As coordinator of the domestic violence criminal court model in Moncton, Joanne oversees policies and practices to ensure victim and child safety, to promote offender accountability, to coordinate and accelerate court processes and to enhance timely access to court-related services for victims and offenders thereby promoting family health and safety. She is responsible for overseeing and revising the operational procedures of the court and singlehandedly coordinates the flow of information among professionals and services associated with the court.

Joanne Boucher's work has been and continues to be central and critical to the success and smooth operation of Provincial Court, Domestic violence cases in Moncton. Joanne is continuously engaged in educating new judges, police officers and service providers on domestic violence matters and associated court policies and practices. She also continuously updates and revises court-and-community-service protocols and policies. It is largely as a result of Joanne Boucher's work that New Brunswick has one of the most respected criminal-domestic-violence court models in the whole of Canada. Joanne was nominated by her peers Hon. Anne Dugas-Horsman, Provincial Court Judge and Dr.Linda C. Neilson Professor Emeritus, UNB.

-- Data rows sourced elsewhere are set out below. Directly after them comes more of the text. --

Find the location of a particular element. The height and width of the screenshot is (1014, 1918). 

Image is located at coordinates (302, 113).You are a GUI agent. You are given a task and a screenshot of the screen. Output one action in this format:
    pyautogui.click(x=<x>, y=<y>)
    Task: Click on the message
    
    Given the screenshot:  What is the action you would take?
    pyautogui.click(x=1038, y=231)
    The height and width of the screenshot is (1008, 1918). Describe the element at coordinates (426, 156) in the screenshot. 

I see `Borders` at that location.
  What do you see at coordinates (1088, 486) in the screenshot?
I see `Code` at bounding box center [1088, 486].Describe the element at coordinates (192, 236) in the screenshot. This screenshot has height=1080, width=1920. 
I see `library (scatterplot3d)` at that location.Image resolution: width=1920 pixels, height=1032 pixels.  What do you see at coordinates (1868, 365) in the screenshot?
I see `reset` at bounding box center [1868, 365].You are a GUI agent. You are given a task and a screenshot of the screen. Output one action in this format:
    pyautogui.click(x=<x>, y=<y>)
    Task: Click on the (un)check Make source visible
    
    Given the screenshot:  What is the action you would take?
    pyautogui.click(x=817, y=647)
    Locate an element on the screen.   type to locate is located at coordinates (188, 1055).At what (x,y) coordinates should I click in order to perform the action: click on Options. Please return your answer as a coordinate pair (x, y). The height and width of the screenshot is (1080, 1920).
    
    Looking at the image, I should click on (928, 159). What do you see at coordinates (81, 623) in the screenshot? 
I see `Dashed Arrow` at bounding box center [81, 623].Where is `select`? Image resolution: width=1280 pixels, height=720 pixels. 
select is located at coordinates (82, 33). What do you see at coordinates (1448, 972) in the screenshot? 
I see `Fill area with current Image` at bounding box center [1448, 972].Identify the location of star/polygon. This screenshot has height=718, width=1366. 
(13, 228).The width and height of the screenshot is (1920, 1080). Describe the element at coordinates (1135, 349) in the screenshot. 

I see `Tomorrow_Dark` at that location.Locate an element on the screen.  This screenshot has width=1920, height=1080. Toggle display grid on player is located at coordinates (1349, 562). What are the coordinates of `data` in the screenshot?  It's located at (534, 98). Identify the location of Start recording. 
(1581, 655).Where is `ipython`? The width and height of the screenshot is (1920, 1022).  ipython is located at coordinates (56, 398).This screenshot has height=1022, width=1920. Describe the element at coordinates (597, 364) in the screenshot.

Reverend Randall “Randy” Pirie, Moncton


Reverend Pirie has worked with Harvest House in Moncton for nearly ten years. His work with this organization and the Men’s Addiction Recovery Program in specific has resulted in a significant positive impact for the community. Randy is known for going above and beyond the constraints of his job description as Program Manager to help men overcome the powerful consequences of substance abuse and repair damaged relationships within their lives. In the position of Program Manager, Randy spends a great deal of time communicating with court officials the benefits of rehabilitation programs for men who’s contact with the justice system stems from addiction. Furthermore, Reverend Pirie also continues to serve as the community chaplain.

His continued success in providing leadership, mentorship, and counselling to those in need is likely a result of his one-on-one approach as well as his ability to believe in program participants and provide them with a second chance. When reluctant convicts are offered the chance to go to Harvest House by a judge, they are sometimes reluctant; Randy provides support that often times results in them agreeing to the court’s terms. It is likely that their lives have been destructed by their addictions, leaving them with no support from family or former friends. The Men’s Addiction Recovery Program can offer them hope through its caring, supportive community which often times leads to their commitment at a second chance and rebuilding damaged relationships. Addiction is a destructive force and because of Randy passion to help others, he is often successful in providing these men with the tools required to move forward and live a gainful life. It is due to these many successes that Reverend Randall “Randy” Pirie hopes to soon open a similar program for females.


Business Excellence Award


Insurance Bureau of Canada


The Insurance Bureau of Canada (ICP) has played an important role for New Brunswick’s enforcement community over the last year in terms of crime prevention and reduction by way of their initiatives and investigative support towards the rapidly expanding problem of cargo theft in our province. Cargo theft has become a lucrative, sophisticated type of crime in which highly organized networks of criminals commit theft and proceed to distribute the stolen goods amongst their network for quick sale in the underground economy.

Prior to the 2015 partnership between ICP, RCMP, and the Atlantic Provinces Trucking Association (APTA) to bring a national cargo theft reporting program to the Atlantic Provinces reporting was sporadic at best, making the identification and recovery of stolen property, and the prosecution of offenders impossible. It is because of their efforts to urge citizens to report such crimes and their initiatives such as confidential tip lines and online reporting systems that this partnership was able to develop and maintain statistics on cargo theft, identify trends and the organized groups involved, and use this knowledge to assist authorities in identifying victims when stolen goods were recovered.